This week, you’ll first learn about using NumPy and Pandas, two large and popular Python packages for data analysis. Next, we’ll talk about BioPython, which is an ecosystem of packages in the field of bioinformatics, primarily to deal with DNA sequence data.
Some of the things you will learn this week:
The key NumPy and Pandas data structures: the (n-dimensional) array and the DataFrame.
Vectorized operations and how they can be done with arrays and DataFrames.
How to index, slice, and manipulate arrays and DataFrames to analyze data.
Use various BioPython modules to download sequence data from the NCBI, parse and subset FASTA files, and run BLAST.
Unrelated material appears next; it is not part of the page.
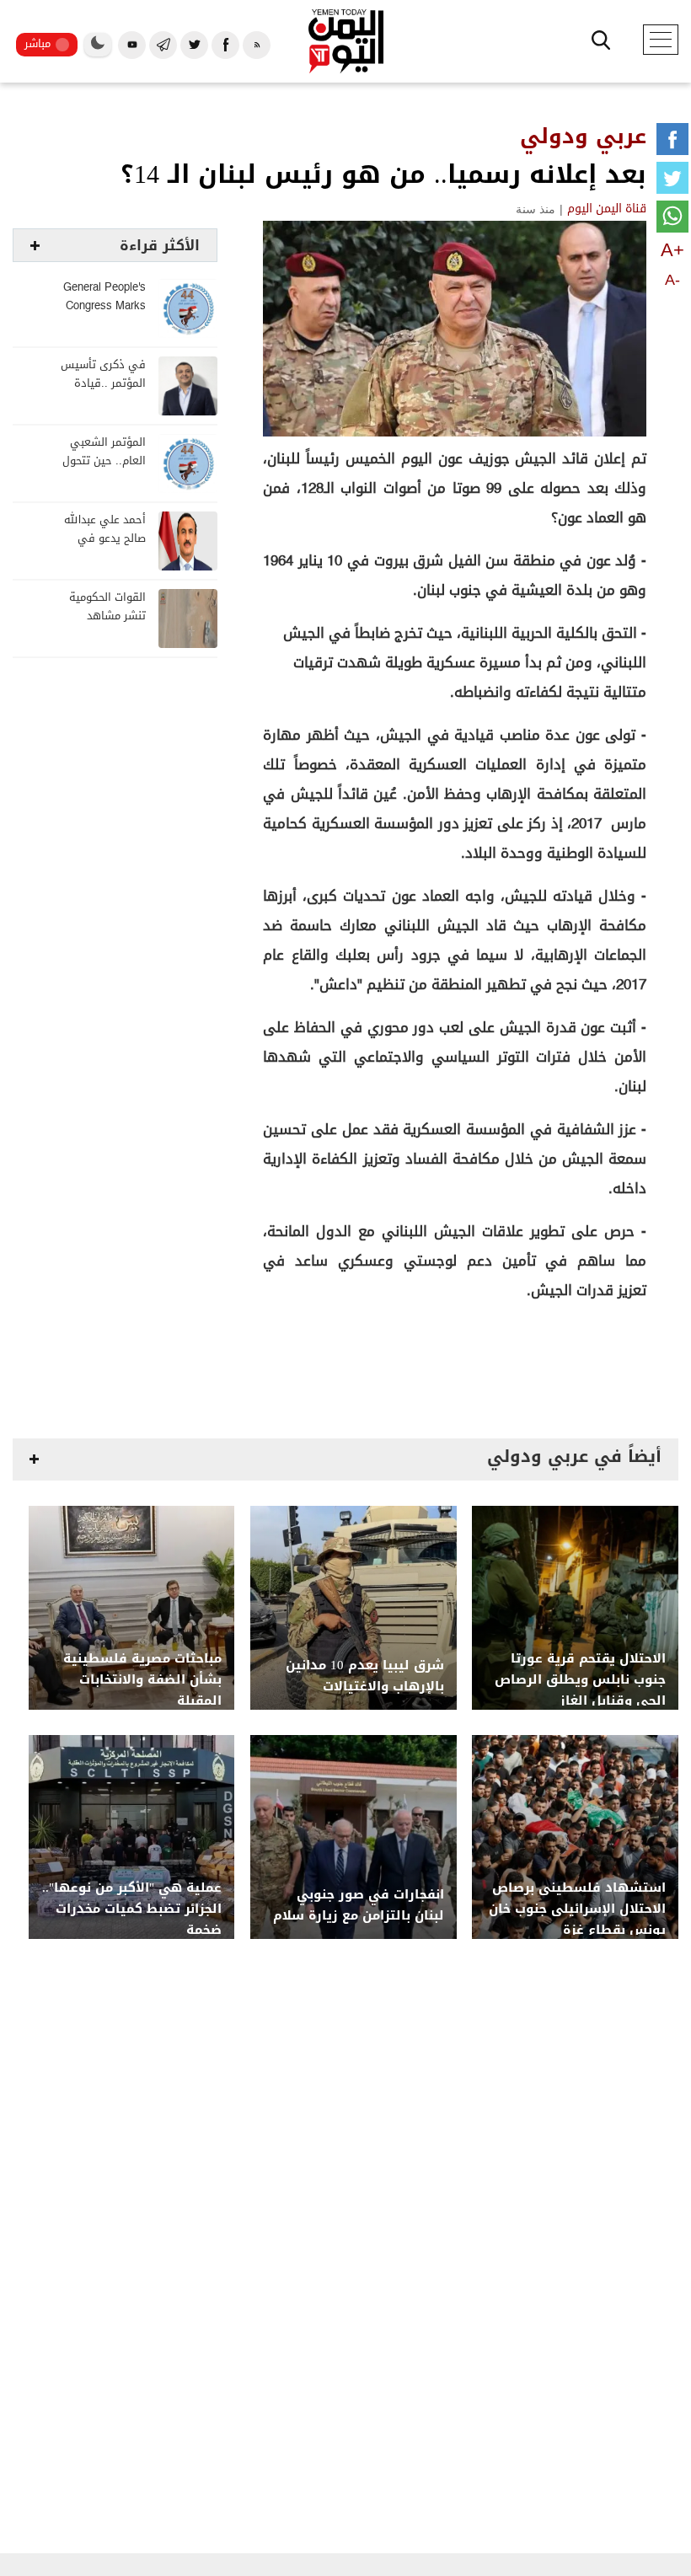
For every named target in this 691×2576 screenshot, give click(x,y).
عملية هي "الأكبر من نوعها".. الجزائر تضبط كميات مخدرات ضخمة (132, 1909)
CSB Chapter 6: “Scientific Computing”
Sections 6.2.3-6.2.5 (“Linear algebra”, “Integration”, and “Optimization”, respectively) are optional reading and won’t be discussed in class.
These resources are mostly from CSB 6.7 (“References and Reading”), with some additions and replacements:
For more NumPy, I would recommend the official NumPy tutorial over the one mentioned in the book.
For more Pandas, I would similarly look first at the tutorials on the Pandas website.
The “Python for Data Analysis” book recommended by CBS is available online through OSU’s library. The book covers NumPy, Pandas, and plotting with Python, among other things.
A similar, excellent book is the “Python Data Science Handbook” by Jake VanderPlas, which is freely available online.
Perhaps the best place to start is this workshop tutorial by Peter Cock.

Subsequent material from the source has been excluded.